O que apresentaram foi uma mistura de
artigos científicos especulativos sobre motores de dobra e histórias cada vez
mais malucas de esferas voadores e atividade poltergeist. Isso deve ter dado um
basta aos superiores da Agência de Inteligência de Defesa: quando o dinheiro
destinado ao AAWSAP acabou, o programa não foi renovado.
Desacobertamento
Tudo isso era desconhecido do público
em geral e provavelmente da maior parte do Pentágono. Então, em 2017, o jornal The
New York Times publicou um artigo intitulado "Auras Brilhantes e
'Investimento Secreto'", contando algumas das partes mais mundanas da
história do AAWSAP. (Os OVNIs foram incluídos. Os portais interdimensionais
não.) O artigo apresentou o mundo a Luis Elizondo, que havia sido chefe do
AAWSAP em determinado momento.
Elizondo havia acabado de se demitir
do Pentágono, citando sua frustração com o ritmo lento das investigações de
OVNIs. Ele também se uniu a um aliado improvável: Tom DeLonge, ex-vocalista da
banda Blink-182.
DeLonge havia começado a To The
Stars Academy of Arts and Sciences (TTSA), uma organização que parecia
projetada para usufruir de quantas opções fossem possíveis para a monetização
dos OVNIs. Nos planos ambiciosos de DeLonge, a TTSA teria uma divisão
científica, que estudaria os OVNIs e descobriria como eles funcionam. Teria uma
divisão aeroespacial, que pegaria essa ciência e a usaria para construir
espaçonaves com propulsão de dobra. E teria uma divisão de entretenimento, que
faria filmes e programas de TV sobre tudo isso. Os objetivos do grupo pareciam
ridiculamente implausíveis, e as únicas coisas reais que acabaram criando foram
produtos de entretenimento, principalmente uma série do History Channel sobre
OVNIs. A ciência nunca se materializou e a TTSA agora se descreve apenas como
uma empresa de entretenimento.
Ao longo do caminho, o grupo foi
pioneiro em uma nova maneira de ganhar dinheiro com OVNIs: a primeira
conferência da empresa foi, entre outras coisas, uma chamada para investidores
públicos. Muitos na comunidade ufológica ficaram entusiasmados com esse novo
empreendimento. A TTSA não é uma entidade com negociações públicas (é uma
"corporação de utilidade pública") e o futuro do dinheiro dos
investidores é incerto.

Material fornecido:
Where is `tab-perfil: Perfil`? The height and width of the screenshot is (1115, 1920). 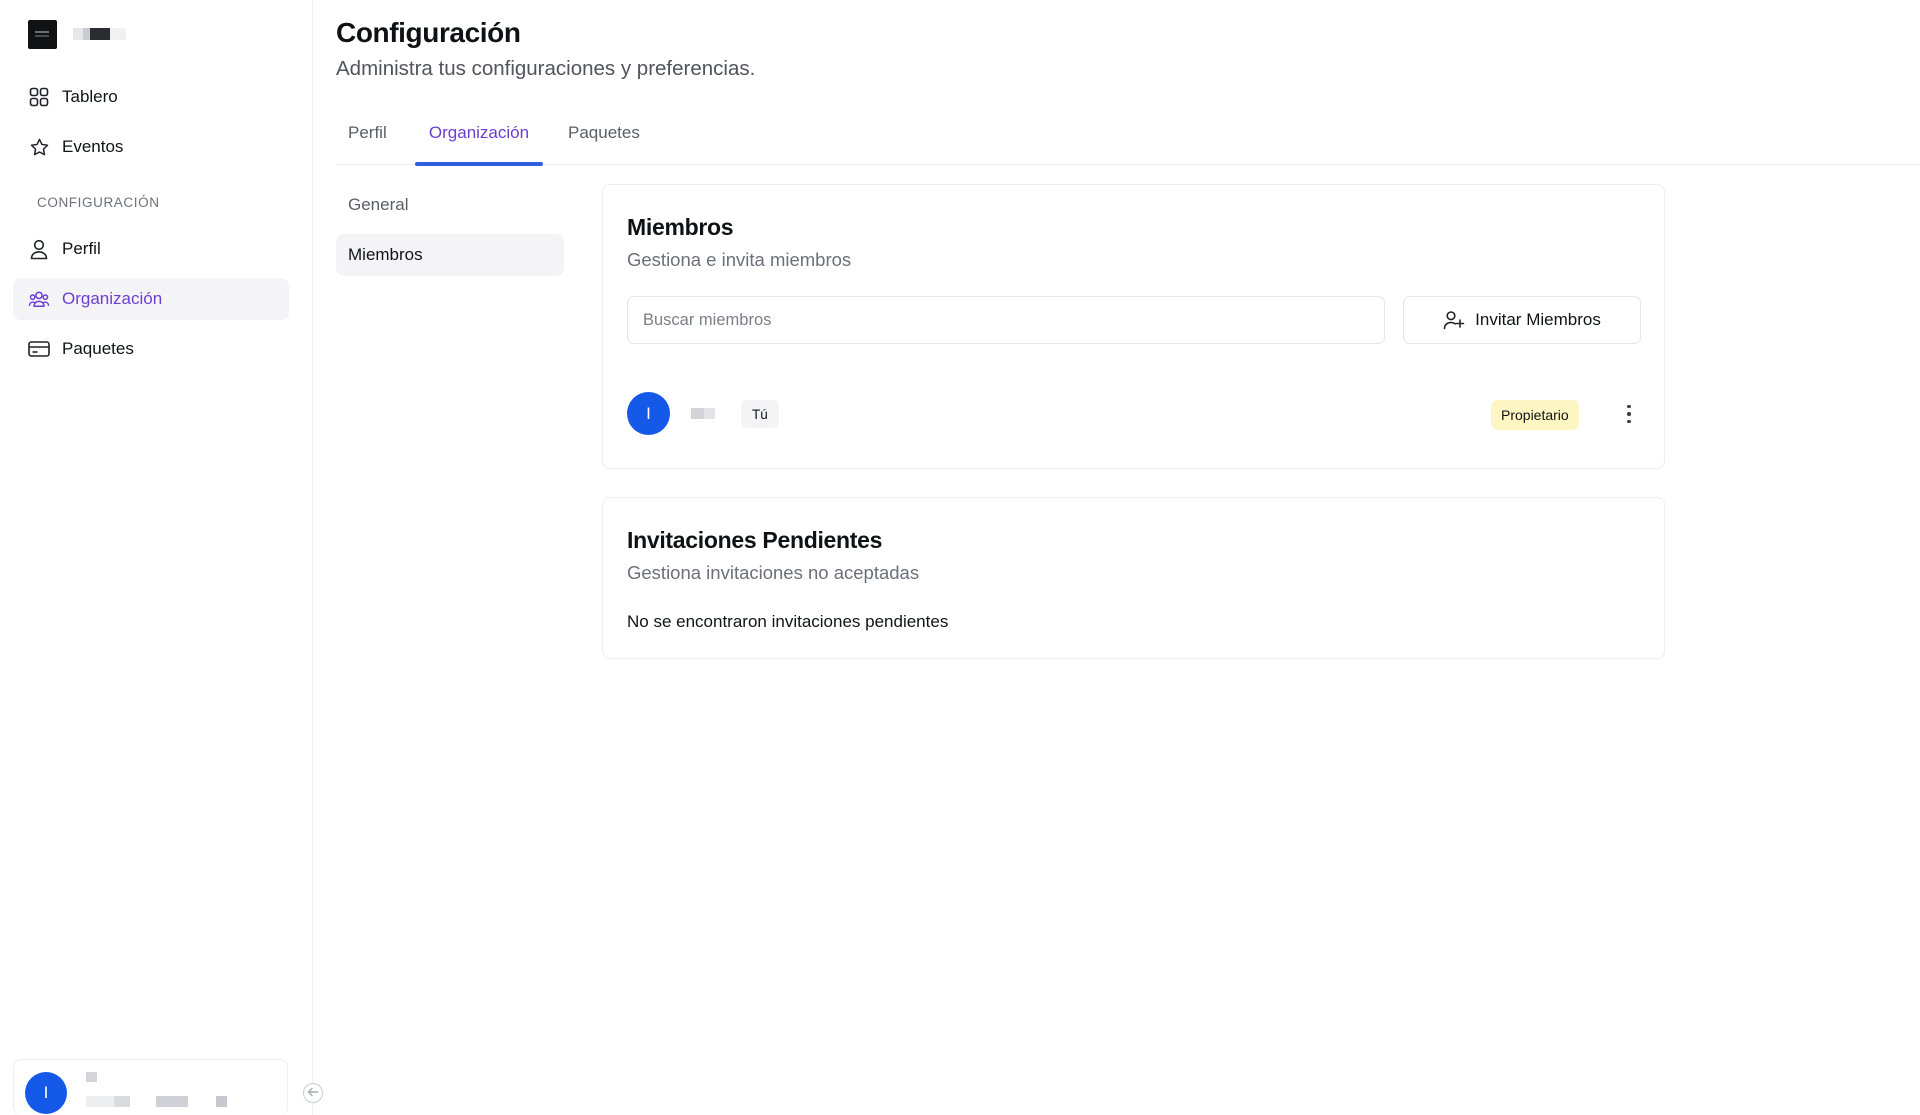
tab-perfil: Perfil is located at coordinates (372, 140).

---

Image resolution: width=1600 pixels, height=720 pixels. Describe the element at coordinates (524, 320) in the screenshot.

Questões sobre o material:
[A] No trecho sobre os OVNIs, de que modo a TTSA se descreve atualmente?
[B] Dê prosseguimento ao trecho sobre os OVNIs e a TTSA a partir do ponto em que ele termina.
Os itens acima constituem material à parte e não se relacionam com o trecho.

Respostas em ordem:
[A] Apenas como uma empresa de entretenimento.

[B]
A academia de DeLonge também tentou
obter fundos do governo. Não conseguiu exatamente dinheiro (até onde sabemos),
mas assinou um acordo com o Exército dos EUA que permitia ao grupo o uso
gratuito de laboratórios do Exército para examinar supostos fragmentos de
discos que caíram em troca de algum compartilhamento de tecnologia vagamente
definido. Mais uma vez, tudo isso parece ter dado em nada. A chamada por
investidores mais recente da TTSA apresenta DeLonge falando liricamente sobre
fazer um longa-metragem baseado em uma versão fantasmagórica do Pé-Grande que
espia pelas janelas das pessoas.
Mas algo foi posto em movimento. O
artigo do The New York Times permitiu que jornalistas de todos os
lugares escrevessem sobre OVNIs, e os esforços da TTSA deram ideias a outras
pessoas. Os documentaristas se prepararam para examinar o assunto. As empresas
de educação e entretenimento começaram a divulgar ideias. E mais pessoas
começaram a fazer lobby junto ao governo.
Existe um conceito na subcultura
ufológica chamado "desacobertamento". A ideia sobre isso não é
simplesmente um apelo por mais transparência do governo; é uma suposição sobre
o que essa transparência revelará. Há tantas evidências de contato
extraterrestre, continua o argumento, que o governo certamente deve saber muito
mais sobre isso do que deixa transparecer.
A crença é baseada em duas coisas.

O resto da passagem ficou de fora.